In recent weeks there has been a flood of statements made by ministers of EU Member States saying that the negotiations on the trade deal between the European Union and the United States – the Transatlantic Trade and Investment Partnership, or TTIP – were stuck.

Germany’s Vice Chancellor and Economy Minister, Sigmar Gabriel, said that negotiations were effectively dead in the water. However, Chancellor Angela Merkel does not share his view.

The French Secretary of State for Foreign Trade, Matthias Fekl, said there is “no longer any political support” in Paris for TTIP and that France plans to call for an end to the trade talks in September, so the negotiations can be restarted “on a good basis”.

Austria’s Economy Minister, Reinhold Mitterlehner, has said talks on an EU-US free trade agreement should be halted and started again after the US presidential elections in November.

These comments come after Dutch citizens signed a petition in April demanding a referendum on TTIP, nine days after the country’s ‘no’ vote on an EU-Ukraine association agreement.

In response, the European Commission has confirmed that negotiations are going ahead and that news about the death of the agreement have been exaggerated.
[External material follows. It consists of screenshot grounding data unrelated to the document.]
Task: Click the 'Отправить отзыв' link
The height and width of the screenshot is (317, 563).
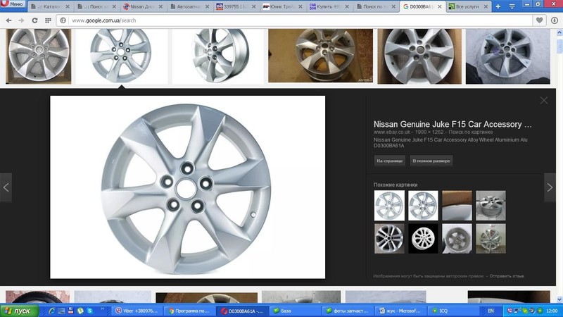Action: coord(505,275)
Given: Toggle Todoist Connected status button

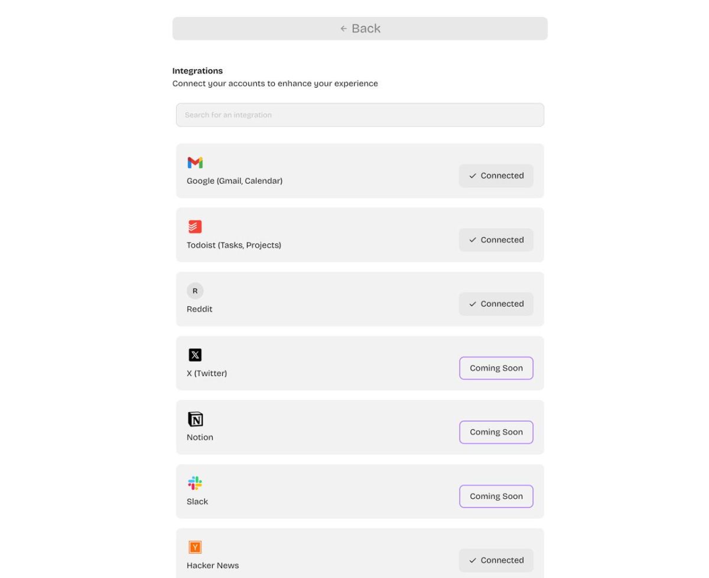Looking at the screenshot, I should click(x=496, y=240).
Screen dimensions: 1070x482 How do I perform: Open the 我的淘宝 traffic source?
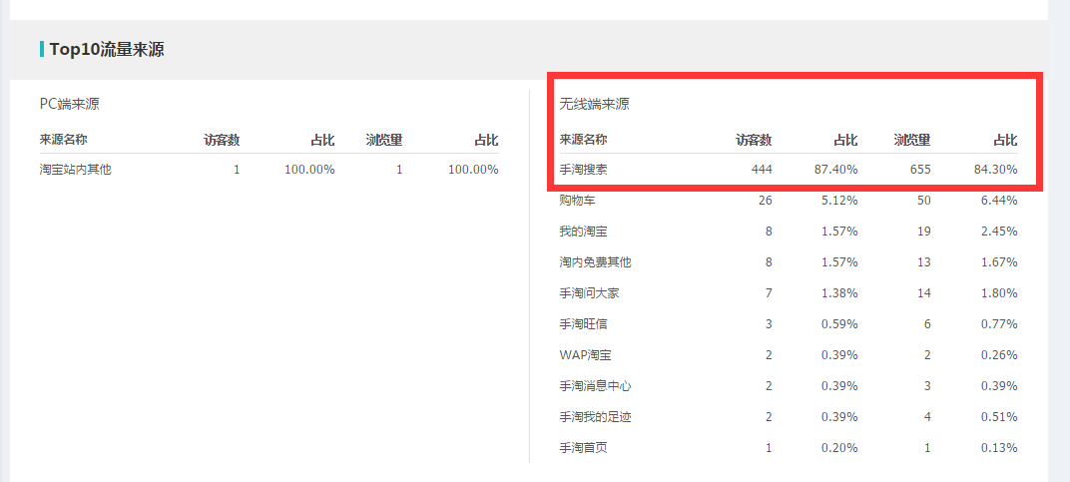tap(583, 232)
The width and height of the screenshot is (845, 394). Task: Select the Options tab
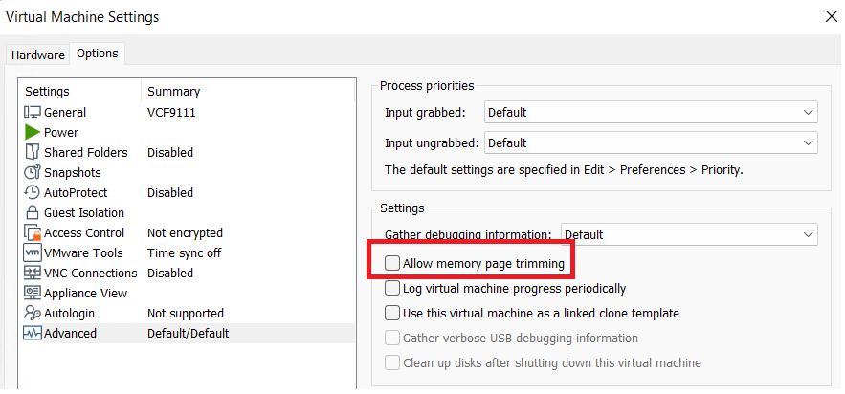pyautogui.click(x=97, y=54)
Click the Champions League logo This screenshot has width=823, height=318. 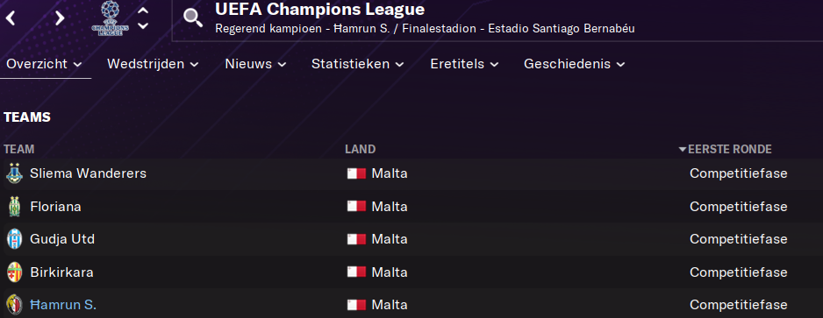[111, 18]
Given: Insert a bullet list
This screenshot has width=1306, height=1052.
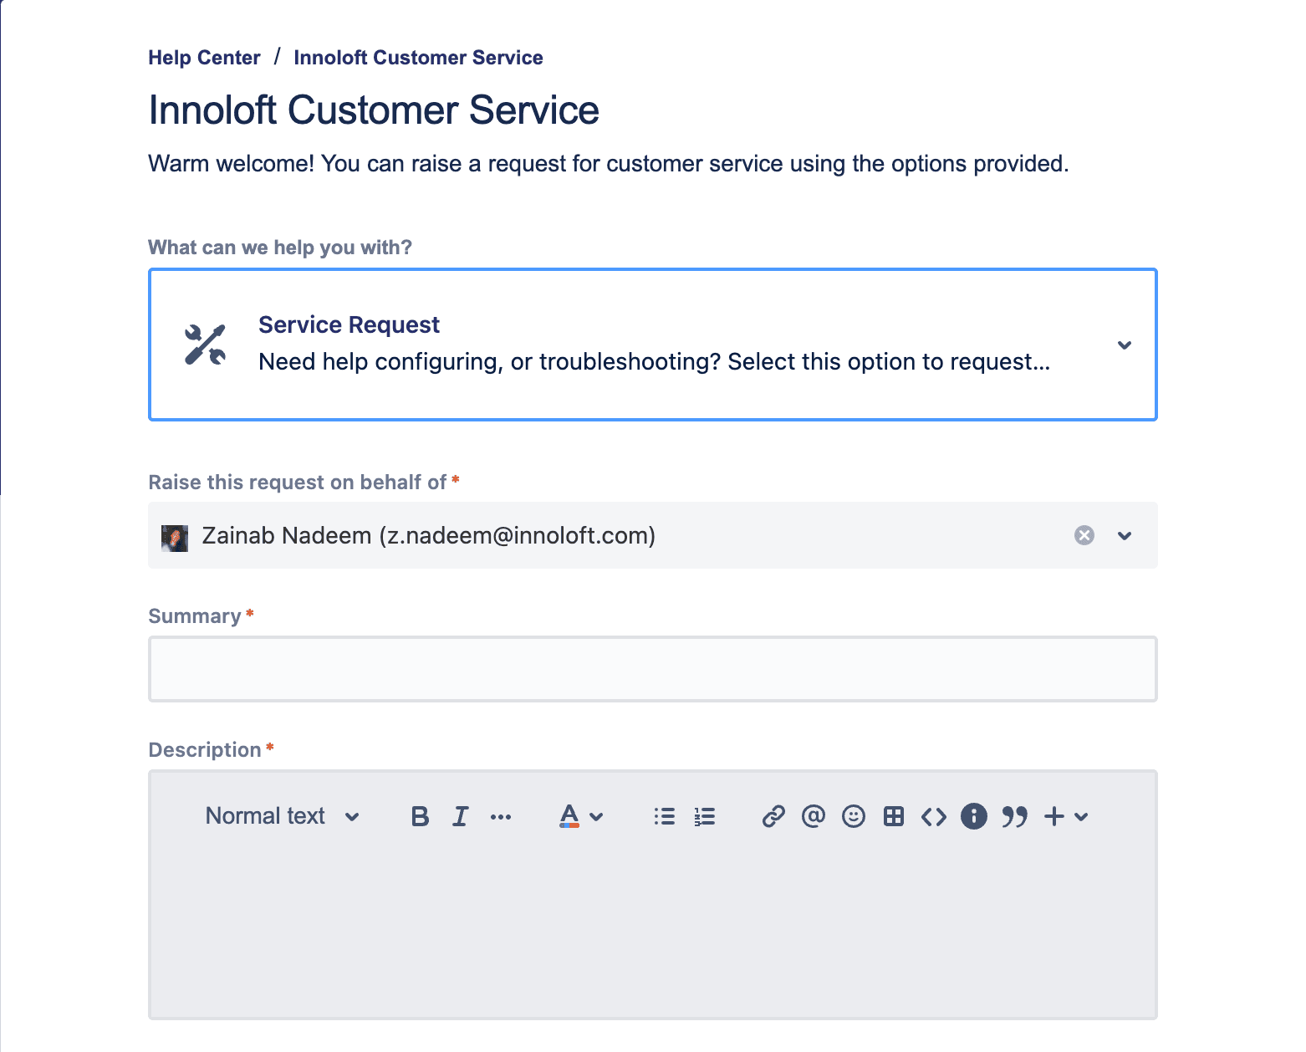Looking at the screenshot, I should point(665,816).
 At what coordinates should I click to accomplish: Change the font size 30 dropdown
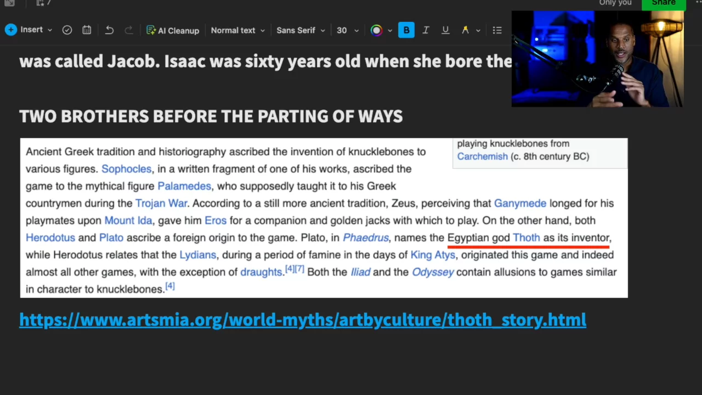[x=347, y=30]
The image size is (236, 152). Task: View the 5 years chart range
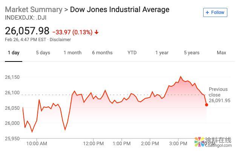[x=192, y=53]
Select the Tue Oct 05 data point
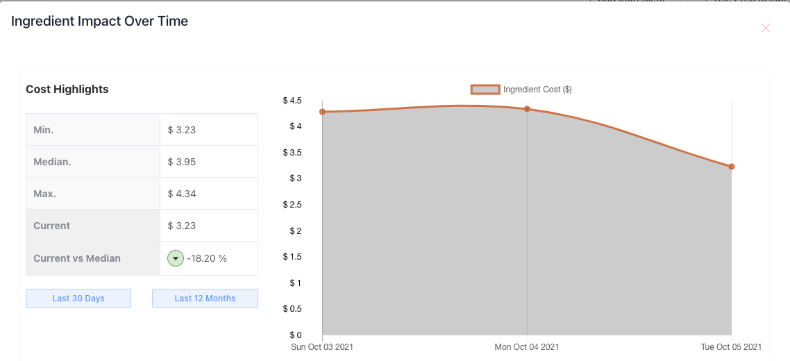Viewport: 790px width, 361px height. tap(732, 167)
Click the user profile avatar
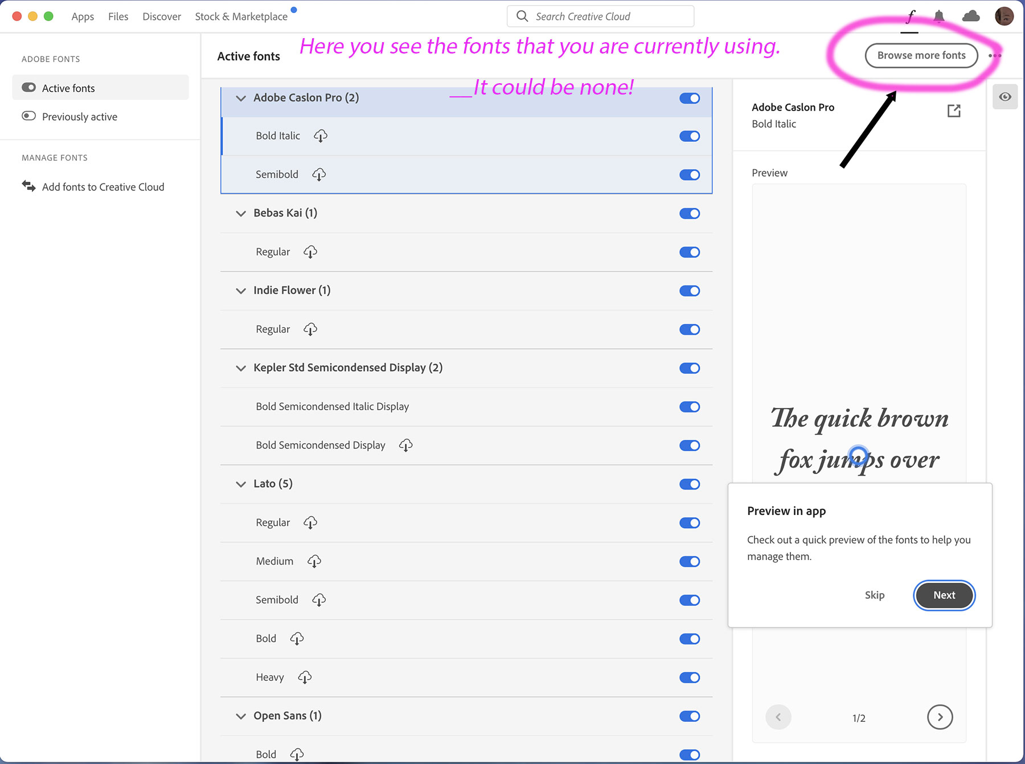Screen dimensions: 1025x764 pyautogui.click(x=1003, y=17)
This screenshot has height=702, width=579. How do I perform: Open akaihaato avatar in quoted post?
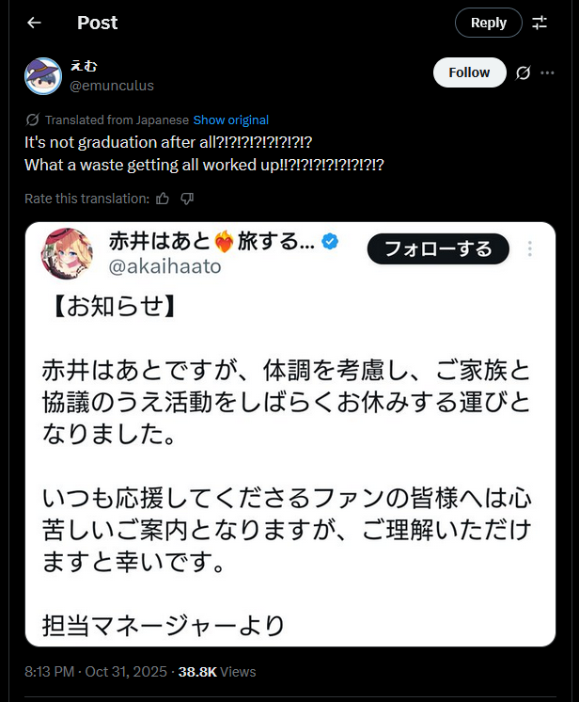(x=67, y=253)
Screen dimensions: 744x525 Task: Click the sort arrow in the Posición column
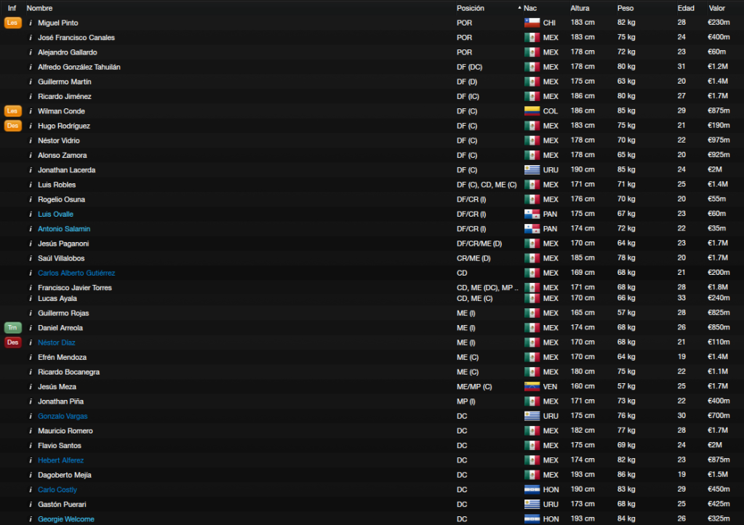coord(519,8)
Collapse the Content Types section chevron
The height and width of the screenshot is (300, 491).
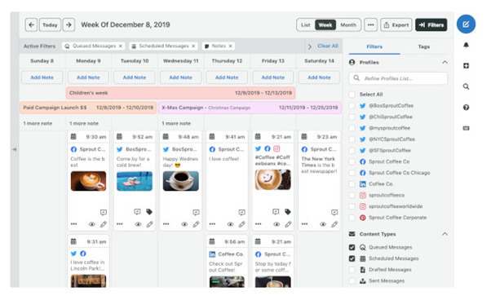click(x=445, y=234)
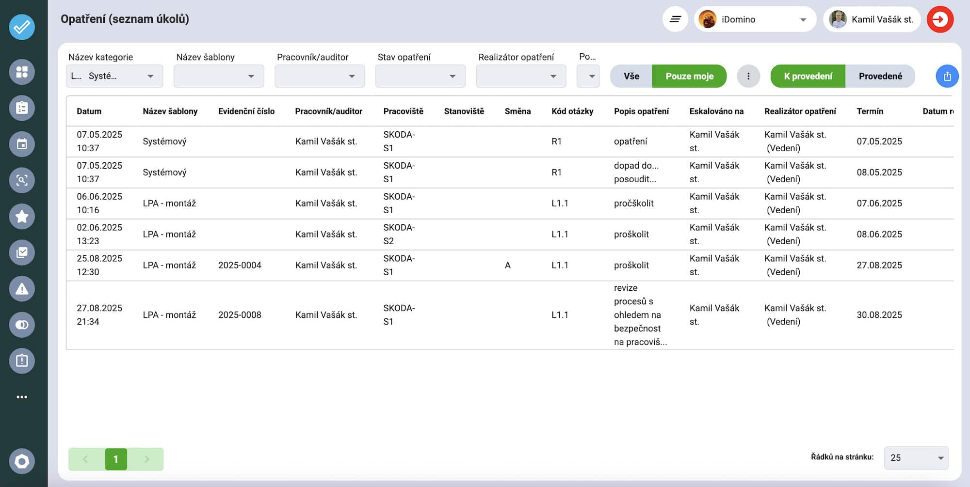Click page 1 pagination button
The image size is (970, 487).
[116, 459]
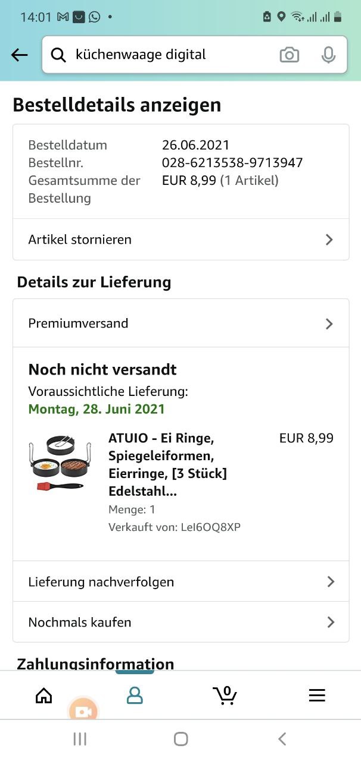Open camera search icon
Viewport: 361px width, 761px height.
pos(290,55)
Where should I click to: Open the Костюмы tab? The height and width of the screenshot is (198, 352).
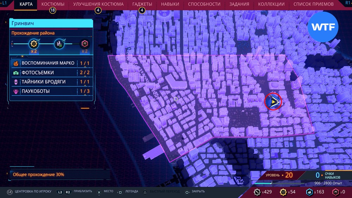53,4
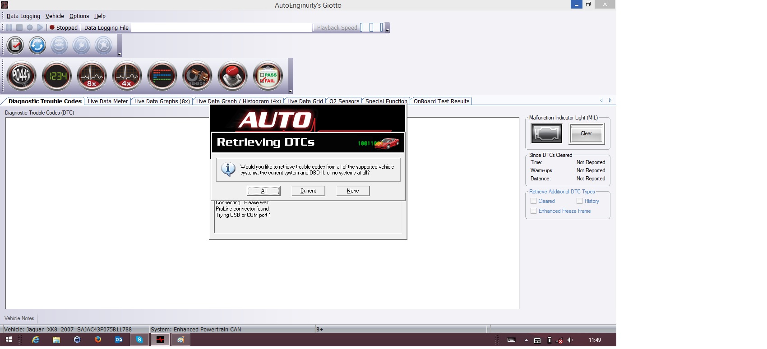
Task: Open the O2 Sensor icon
Action: tap(197, 76)
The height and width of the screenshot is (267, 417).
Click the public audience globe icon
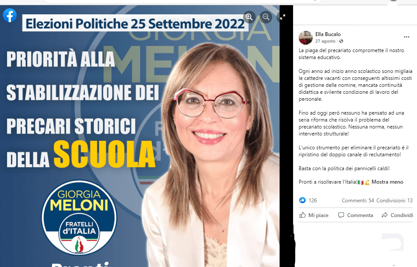click(x=341, y=41)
EU finance Commissioner Pierre Moscovici said suspending free-trade talks with the US would not be “wise”.

As well as TTIP, the Commission is also striving to complete negotiations on another important deal, namely the Trade in Services Agreement (TiSA). There are serious doubts about whether this will be completed in the foreseeable future given the problems surrounding not only TTIP, but also the trade deal struck between the EU and Canada; in July the European Commission announced that EU’s 28 national parliaments would have to vote on this deal before it could be definitively adopted.

In this uncertain context, we will continue to work with our allies such as the European Centre of Employers and Enterprises providing Public Services (CEEP), the European Trade Union Confederation (ETUC) and the European Federation of Public Service Unions (EPSU) to make sure that public services are excluded from the scope of TTIP . You can read our joint press release here, released at the time when the European Parliament resolution on TiSA was adopted. We will also make concrete proposals on how the “gold standard” clause will work in practice to ensure that public services are excluded from the scope of trade agreements, regardless of whether they are supplied publicly or privately.